Further talking about the post-blast events, the journalist said that the first thing people around di was to contact their families and close friends, but it was hard as the connection was cut off.

Describing the damages, she said, "A couple of hours later, I managed to leave the office. The damages on my way were already incredible: my city is gone, there were glasses on the road, everything was broken around the area. My parents were in the countryside, in the mountains around 45km away from Beirut and felt it just like nearly everywhere across Lebanon, it even reached Nicosia, Cyprus." She further added, "so many people have lost their houses and they have no place to go but a lot of people are offering help."

According to authorities, the blast occurred due to 2,750 tonnes of ammonium nitrate stored unsafely in a warehouse. Ammonium nitrate is used as a fertiliser and explosive. The Minister of Health has asked people to leave the city due to the air toxicity.

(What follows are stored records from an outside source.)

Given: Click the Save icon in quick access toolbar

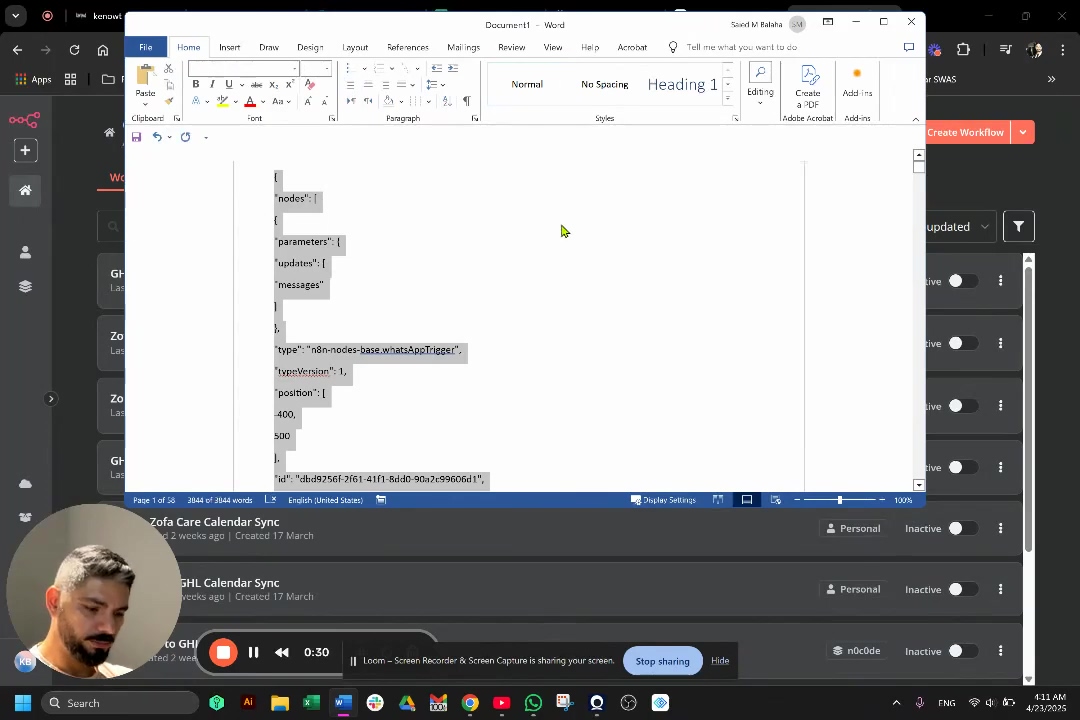Looking at the screenshot, I should (x=136, y=137).
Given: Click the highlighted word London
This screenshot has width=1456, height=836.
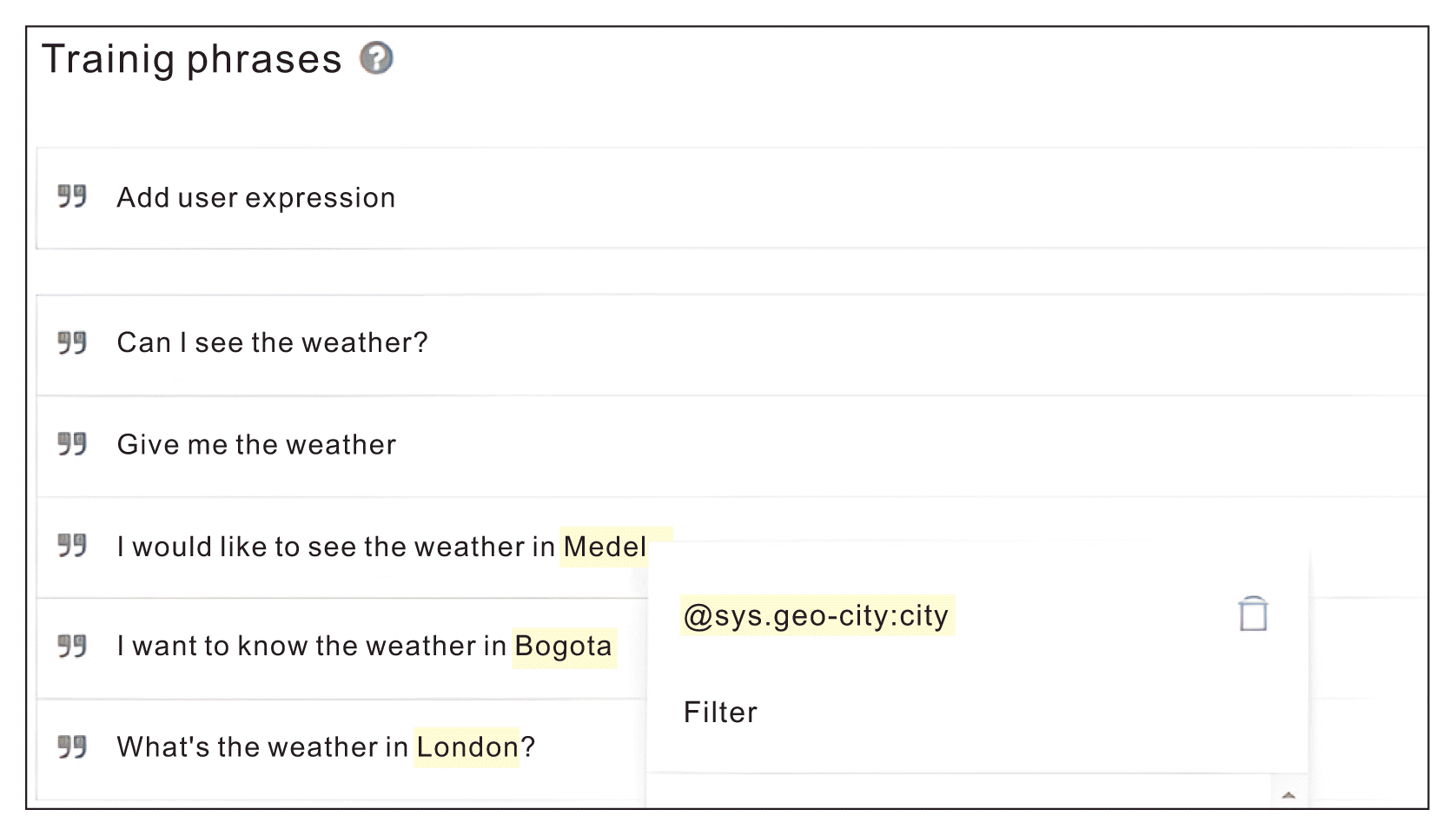Looking at the screenshot, I should coord(467,747).
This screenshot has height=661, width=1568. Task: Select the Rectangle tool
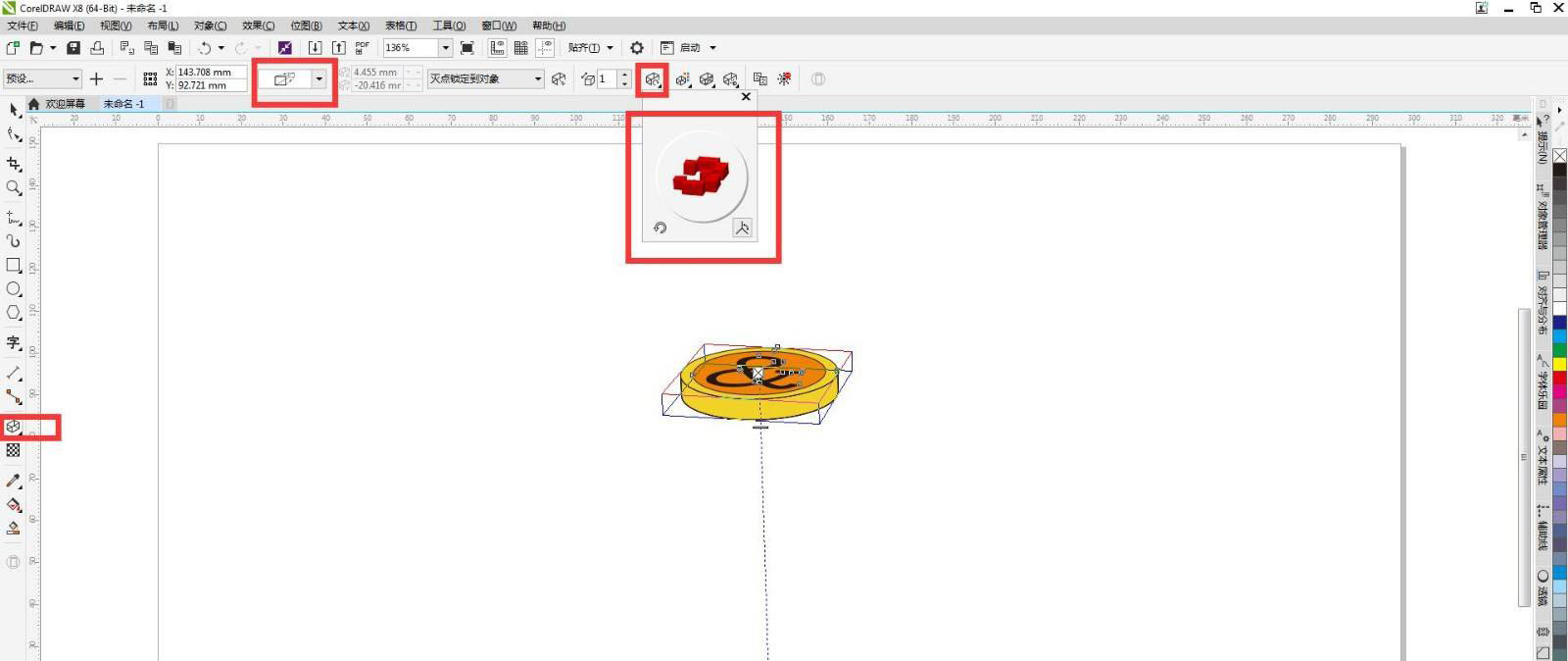point(13,265)
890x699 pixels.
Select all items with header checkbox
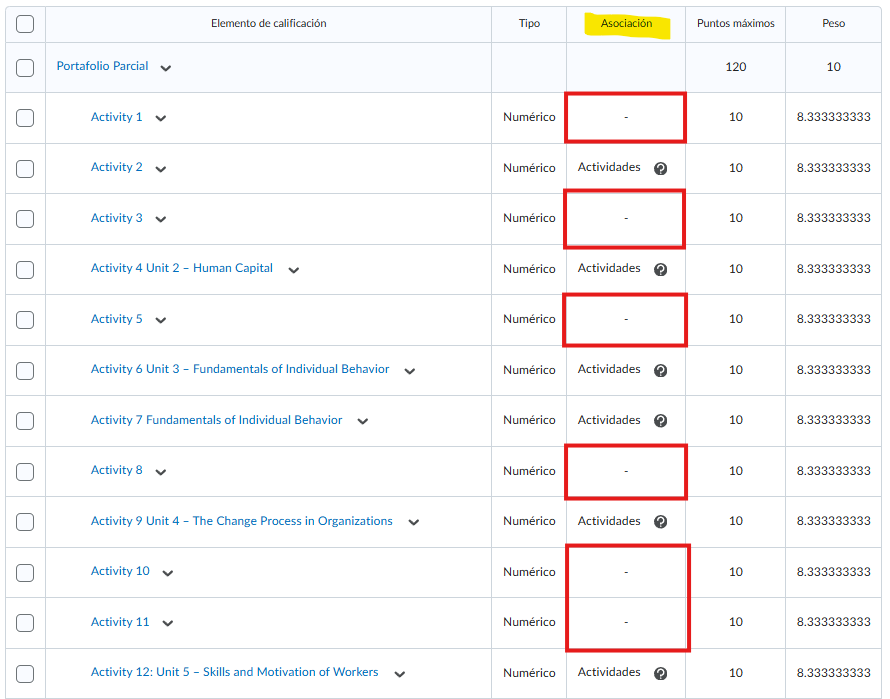click(x=25, y=24)
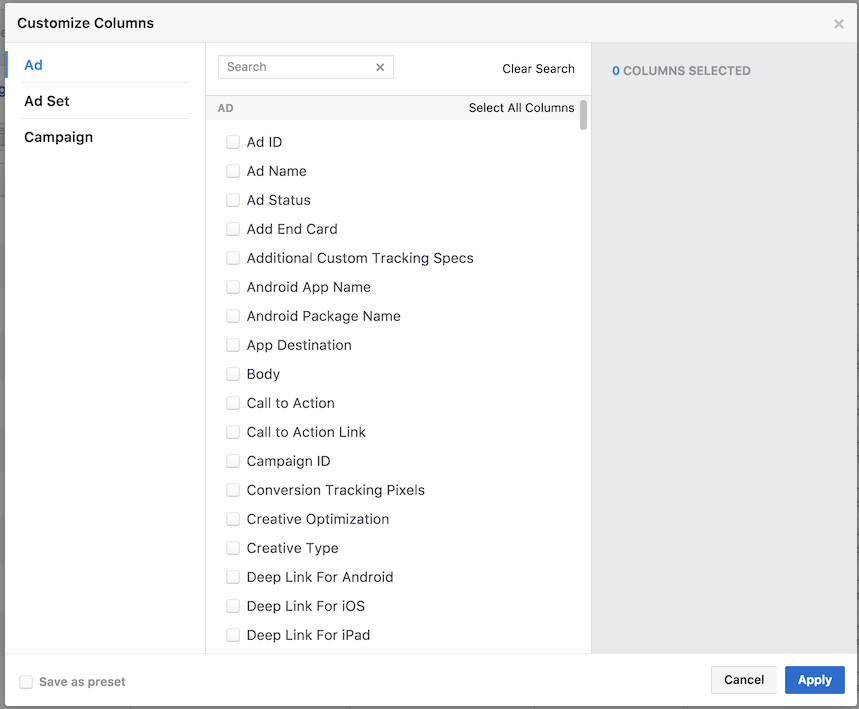Select the Add End Card column
This screenshot has height=709, width=859.
click(x=233, y=229)
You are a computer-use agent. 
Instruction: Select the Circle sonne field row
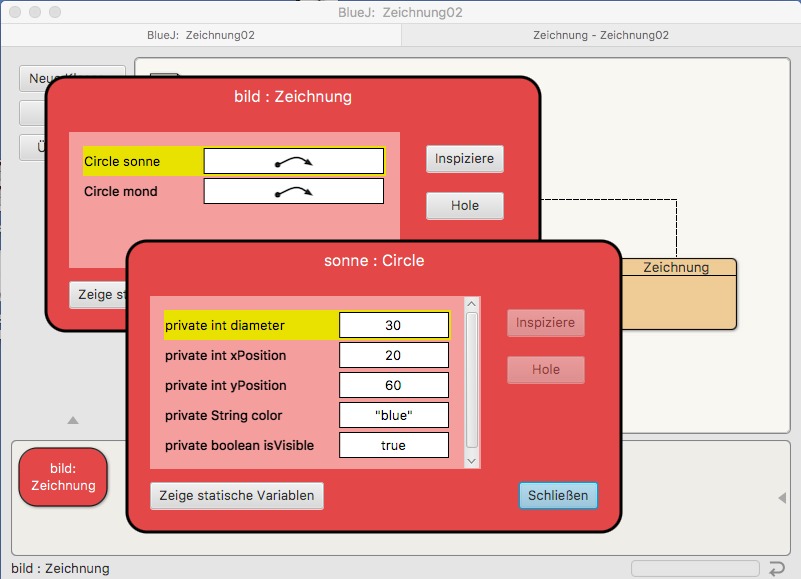pyautogui.click(x=142, y=161)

The Lebanon government had decided to put the country in a semi-lockdown phase with 5 days of lockdown followed by two open days. Tuesday was the first day of normality, which led to more casualties. If this had happened on Monday, maybe the victims would have been less. My family and close friends are safe, thank God, but last night I received the news that a girl I know from my bank - she was in her 20s, we used to chat and talk - has passed away. I saw her in the list of missing people at the beginning and recognised her and then discovered that she passed away. I cried all night," Moussallem revealed.

She also revealed that hospitals have also been damaged by the blast. Also, doctors and nurses have been injured. Also, other countries have offered help to Lebanon, and mobile hospitals are already en route.

"We have been asked to work from home but of course we don’t know anything about what will happen next. Today Europa League will resume and I will write from home. We have three days of mourning! Our hearts are broken. We feel like our city is gone," she quipped.